#### [What is expected]
Return exactly the span of lines in the following data that opens with the line containing "Über mich (23, 181)" and closes with the line containing "Angebot [menuitem] (21, 27)". Include nothing else.

(Collected data)

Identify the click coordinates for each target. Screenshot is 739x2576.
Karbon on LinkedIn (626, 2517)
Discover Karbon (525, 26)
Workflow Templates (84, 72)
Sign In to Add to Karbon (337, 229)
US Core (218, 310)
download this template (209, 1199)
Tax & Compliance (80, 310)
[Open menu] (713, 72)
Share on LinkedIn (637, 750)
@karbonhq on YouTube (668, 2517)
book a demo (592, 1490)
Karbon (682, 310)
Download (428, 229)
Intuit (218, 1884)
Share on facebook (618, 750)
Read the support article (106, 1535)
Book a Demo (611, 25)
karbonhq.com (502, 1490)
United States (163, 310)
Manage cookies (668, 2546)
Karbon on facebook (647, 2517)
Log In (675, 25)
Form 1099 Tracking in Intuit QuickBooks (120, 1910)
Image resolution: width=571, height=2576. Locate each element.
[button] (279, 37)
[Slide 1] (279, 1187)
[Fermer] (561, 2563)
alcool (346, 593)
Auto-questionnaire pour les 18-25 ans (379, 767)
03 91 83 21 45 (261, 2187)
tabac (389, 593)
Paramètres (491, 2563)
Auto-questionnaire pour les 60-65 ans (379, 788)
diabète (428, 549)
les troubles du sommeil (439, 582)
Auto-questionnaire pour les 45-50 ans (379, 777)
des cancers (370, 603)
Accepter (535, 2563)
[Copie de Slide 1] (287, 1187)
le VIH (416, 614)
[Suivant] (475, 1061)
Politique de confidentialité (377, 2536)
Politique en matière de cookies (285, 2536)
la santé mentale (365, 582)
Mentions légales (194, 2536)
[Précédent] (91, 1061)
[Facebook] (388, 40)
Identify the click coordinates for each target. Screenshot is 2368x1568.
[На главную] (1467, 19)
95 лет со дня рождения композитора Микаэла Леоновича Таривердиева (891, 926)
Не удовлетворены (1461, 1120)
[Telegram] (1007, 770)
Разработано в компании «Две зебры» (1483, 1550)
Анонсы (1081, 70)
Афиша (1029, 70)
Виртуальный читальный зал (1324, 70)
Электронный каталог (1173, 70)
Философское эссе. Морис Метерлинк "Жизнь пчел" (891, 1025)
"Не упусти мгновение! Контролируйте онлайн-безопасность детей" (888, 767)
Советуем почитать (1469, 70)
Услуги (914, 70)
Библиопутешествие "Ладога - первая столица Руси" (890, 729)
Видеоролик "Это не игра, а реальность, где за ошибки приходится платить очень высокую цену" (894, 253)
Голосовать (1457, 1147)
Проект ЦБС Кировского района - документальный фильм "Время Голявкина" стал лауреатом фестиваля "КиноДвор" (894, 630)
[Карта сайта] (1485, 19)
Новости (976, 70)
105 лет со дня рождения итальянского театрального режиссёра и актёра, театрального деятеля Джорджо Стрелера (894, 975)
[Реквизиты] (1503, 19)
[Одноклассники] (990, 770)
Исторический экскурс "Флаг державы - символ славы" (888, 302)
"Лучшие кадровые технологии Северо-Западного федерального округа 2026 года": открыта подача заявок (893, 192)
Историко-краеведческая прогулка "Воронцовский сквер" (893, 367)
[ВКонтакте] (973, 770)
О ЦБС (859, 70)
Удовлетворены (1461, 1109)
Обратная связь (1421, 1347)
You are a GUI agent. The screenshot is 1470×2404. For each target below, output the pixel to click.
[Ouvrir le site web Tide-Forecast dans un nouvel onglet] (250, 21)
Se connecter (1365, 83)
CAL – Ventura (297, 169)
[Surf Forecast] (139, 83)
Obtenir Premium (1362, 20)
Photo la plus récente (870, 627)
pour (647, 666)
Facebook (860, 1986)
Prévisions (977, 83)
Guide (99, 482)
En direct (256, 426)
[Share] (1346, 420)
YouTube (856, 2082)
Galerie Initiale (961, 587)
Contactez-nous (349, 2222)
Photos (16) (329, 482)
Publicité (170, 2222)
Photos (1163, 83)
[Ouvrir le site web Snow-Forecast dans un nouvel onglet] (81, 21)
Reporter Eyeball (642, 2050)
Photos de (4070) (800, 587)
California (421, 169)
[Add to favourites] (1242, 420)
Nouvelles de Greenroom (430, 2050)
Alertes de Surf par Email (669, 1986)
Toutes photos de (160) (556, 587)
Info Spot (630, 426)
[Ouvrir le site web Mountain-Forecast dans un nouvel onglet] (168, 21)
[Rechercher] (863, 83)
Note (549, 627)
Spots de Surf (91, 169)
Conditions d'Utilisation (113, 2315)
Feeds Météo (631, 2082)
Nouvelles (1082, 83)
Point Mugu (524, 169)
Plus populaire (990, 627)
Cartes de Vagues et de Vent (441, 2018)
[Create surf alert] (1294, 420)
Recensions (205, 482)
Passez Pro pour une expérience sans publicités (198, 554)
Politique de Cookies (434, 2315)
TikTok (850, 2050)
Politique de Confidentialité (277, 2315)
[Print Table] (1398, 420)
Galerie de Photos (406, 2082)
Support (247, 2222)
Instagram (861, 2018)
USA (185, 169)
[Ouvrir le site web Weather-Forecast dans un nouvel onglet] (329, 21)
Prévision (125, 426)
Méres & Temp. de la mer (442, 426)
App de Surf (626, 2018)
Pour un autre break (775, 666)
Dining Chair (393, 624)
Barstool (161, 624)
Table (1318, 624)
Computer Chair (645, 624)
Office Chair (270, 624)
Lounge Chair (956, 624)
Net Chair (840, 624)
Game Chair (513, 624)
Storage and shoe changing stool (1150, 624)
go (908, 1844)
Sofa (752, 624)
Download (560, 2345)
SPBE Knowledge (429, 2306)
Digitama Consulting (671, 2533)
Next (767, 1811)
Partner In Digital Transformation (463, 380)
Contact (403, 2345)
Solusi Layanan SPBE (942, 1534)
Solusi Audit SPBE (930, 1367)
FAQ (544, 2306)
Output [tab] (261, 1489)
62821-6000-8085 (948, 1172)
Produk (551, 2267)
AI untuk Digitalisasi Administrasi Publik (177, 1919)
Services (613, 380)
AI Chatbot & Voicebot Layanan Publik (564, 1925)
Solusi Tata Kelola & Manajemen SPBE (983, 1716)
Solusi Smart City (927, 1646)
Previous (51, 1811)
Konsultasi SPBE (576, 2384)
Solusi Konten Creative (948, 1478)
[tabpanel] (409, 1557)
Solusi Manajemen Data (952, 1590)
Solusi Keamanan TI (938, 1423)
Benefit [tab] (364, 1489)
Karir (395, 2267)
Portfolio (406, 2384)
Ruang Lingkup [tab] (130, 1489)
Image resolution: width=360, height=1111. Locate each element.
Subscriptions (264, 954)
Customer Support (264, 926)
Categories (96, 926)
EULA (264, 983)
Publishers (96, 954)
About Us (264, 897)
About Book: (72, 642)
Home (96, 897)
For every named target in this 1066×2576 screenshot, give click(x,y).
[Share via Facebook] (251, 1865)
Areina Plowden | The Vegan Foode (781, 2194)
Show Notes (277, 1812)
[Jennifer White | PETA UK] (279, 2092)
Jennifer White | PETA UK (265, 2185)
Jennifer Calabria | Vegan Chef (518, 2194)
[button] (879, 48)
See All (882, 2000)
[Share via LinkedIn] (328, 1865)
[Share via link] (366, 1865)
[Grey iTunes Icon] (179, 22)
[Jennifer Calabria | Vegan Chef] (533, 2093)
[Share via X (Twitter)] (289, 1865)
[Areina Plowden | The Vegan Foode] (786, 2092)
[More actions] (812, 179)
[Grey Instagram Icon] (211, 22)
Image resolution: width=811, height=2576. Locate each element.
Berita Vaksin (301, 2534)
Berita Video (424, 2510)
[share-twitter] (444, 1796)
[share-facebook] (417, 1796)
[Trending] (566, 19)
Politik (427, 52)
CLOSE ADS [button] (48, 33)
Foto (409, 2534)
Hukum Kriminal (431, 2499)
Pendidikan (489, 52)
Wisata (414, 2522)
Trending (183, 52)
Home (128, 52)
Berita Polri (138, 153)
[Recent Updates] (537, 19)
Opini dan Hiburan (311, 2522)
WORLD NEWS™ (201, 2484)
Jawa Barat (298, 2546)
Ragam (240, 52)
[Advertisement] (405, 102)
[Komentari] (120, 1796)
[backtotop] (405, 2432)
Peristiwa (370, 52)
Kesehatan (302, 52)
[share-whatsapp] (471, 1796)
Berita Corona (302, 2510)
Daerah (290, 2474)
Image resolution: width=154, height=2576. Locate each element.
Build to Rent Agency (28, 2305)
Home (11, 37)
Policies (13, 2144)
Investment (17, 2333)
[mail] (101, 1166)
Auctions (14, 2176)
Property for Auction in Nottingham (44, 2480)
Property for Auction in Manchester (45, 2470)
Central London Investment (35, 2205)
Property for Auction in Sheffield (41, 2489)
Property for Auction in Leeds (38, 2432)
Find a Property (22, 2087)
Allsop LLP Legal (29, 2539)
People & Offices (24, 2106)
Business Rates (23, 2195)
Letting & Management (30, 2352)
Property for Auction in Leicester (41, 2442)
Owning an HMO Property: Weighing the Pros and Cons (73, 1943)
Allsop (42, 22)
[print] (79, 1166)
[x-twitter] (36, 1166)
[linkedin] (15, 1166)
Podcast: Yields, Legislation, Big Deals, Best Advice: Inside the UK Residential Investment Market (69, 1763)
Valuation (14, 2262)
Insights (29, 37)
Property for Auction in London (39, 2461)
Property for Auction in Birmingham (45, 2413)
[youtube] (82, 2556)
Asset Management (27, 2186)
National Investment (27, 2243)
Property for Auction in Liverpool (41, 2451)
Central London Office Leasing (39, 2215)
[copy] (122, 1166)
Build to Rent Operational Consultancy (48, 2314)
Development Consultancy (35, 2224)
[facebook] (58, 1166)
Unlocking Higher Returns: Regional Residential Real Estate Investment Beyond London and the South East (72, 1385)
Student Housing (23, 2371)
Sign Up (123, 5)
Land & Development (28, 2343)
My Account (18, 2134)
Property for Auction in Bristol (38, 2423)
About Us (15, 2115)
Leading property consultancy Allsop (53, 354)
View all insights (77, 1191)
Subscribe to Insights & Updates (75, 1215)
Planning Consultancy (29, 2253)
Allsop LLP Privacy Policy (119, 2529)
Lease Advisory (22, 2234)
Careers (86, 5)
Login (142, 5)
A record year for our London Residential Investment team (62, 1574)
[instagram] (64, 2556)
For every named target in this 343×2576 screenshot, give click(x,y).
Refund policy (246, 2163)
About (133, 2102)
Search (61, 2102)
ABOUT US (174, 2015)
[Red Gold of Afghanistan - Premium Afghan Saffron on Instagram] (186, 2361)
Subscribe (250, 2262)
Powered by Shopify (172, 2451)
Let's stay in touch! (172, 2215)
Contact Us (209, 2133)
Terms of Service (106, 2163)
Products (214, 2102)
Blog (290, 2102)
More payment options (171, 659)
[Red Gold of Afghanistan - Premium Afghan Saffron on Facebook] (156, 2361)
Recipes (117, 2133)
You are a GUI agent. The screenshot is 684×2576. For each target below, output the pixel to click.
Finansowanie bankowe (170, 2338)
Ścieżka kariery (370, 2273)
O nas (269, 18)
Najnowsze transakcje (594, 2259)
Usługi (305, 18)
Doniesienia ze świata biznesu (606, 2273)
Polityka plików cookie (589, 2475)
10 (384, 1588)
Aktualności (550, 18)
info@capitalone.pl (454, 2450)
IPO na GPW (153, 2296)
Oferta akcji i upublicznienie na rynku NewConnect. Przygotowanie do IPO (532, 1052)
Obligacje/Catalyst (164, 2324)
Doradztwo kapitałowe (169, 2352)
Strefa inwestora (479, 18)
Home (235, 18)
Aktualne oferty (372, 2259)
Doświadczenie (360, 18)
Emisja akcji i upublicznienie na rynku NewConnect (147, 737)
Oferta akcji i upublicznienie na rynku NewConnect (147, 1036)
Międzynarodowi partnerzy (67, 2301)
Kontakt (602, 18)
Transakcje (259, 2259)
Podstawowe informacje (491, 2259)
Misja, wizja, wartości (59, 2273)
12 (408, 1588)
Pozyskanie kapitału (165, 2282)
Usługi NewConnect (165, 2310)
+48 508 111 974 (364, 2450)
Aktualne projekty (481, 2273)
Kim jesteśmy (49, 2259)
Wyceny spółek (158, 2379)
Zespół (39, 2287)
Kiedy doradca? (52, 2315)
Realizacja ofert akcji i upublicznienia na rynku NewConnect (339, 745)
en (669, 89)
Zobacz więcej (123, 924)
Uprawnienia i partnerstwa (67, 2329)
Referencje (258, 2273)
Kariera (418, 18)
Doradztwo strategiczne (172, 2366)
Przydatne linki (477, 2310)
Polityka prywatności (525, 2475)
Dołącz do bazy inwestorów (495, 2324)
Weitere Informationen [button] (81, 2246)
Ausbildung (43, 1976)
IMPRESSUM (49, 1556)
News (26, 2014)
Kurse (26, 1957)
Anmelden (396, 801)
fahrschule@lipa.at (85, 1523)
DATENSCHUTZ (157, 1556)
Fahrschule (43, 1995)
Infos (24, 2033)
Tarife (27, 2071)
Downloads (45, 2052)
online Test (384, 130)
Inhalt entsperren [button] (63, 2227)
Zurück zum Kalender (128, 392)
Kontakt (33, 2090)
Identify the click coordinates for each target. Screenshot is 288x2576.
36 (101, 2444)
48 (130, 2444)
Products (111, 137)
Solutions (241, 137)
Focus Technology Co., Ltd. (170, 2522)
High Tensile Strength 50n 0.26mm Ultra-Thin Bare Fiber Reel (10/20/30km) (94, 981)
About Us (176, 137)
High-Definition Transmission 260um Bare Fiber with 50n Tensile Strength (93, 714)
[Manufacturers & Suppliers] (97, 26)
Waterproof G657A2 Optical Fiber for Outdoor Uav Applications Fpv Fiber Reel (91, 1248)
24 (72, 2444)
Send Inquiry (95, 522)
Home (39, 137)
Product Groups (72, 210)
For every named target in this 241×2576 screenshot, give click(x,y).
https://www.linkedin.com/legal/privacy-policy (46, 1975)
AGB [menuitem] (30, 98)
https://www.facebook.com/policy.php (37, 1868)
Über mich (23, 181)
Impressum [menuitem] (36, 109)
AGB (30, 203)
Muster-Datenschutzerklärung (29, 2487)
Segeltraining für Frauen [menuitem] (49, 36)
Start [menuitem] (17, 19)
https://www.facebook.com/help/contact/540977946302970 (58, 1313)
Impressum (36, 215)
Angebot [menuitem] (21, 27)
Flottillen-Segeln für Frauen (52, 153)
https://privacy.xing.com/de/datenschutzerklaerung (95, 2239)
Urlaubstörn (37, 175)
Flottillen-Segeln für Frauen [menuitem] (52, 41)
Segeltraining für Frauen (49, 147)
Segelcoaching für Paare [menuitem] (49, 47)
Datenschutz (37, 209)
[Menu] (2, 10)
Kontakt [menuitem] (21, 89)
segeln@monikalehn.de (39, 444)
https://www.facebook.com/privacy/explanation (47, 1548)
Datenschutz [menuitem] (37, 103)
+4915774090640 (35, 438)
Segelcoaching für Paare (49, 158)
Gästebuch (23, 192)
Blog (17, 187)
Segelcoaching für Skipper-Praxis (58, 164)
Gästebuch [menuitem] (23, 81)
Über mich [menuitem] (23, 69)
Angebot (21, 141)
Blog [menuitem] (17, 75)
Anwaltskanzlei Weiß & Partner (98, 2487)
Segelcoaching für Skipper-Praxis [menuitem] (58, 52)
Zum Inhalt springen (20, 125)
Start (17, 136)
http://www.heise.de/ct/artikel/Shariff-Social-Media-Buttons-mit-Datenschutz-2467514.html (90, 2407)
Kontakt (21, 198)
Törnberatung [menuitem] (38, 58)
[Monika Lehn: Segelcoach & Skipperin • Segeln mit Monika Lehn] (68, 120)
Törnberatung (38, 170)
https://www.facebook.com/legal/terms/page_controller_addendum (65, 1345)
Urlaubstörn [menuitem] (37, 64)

#### [Your response]
Über mich (23, 181)
Impressum [menuitem] (36, 109)
AGB (30, 203)
Muster-Datenschutzerklärung (29, 2487)
Segeltraining für Frauen [menuitem] (49, 36)
Start [menuitem] (17, 19)
https://www.facebook.com/help/contact/540977946302970 (58, 1313)
Impressum (36, 215)
Angebot [menuitem] (21, 27)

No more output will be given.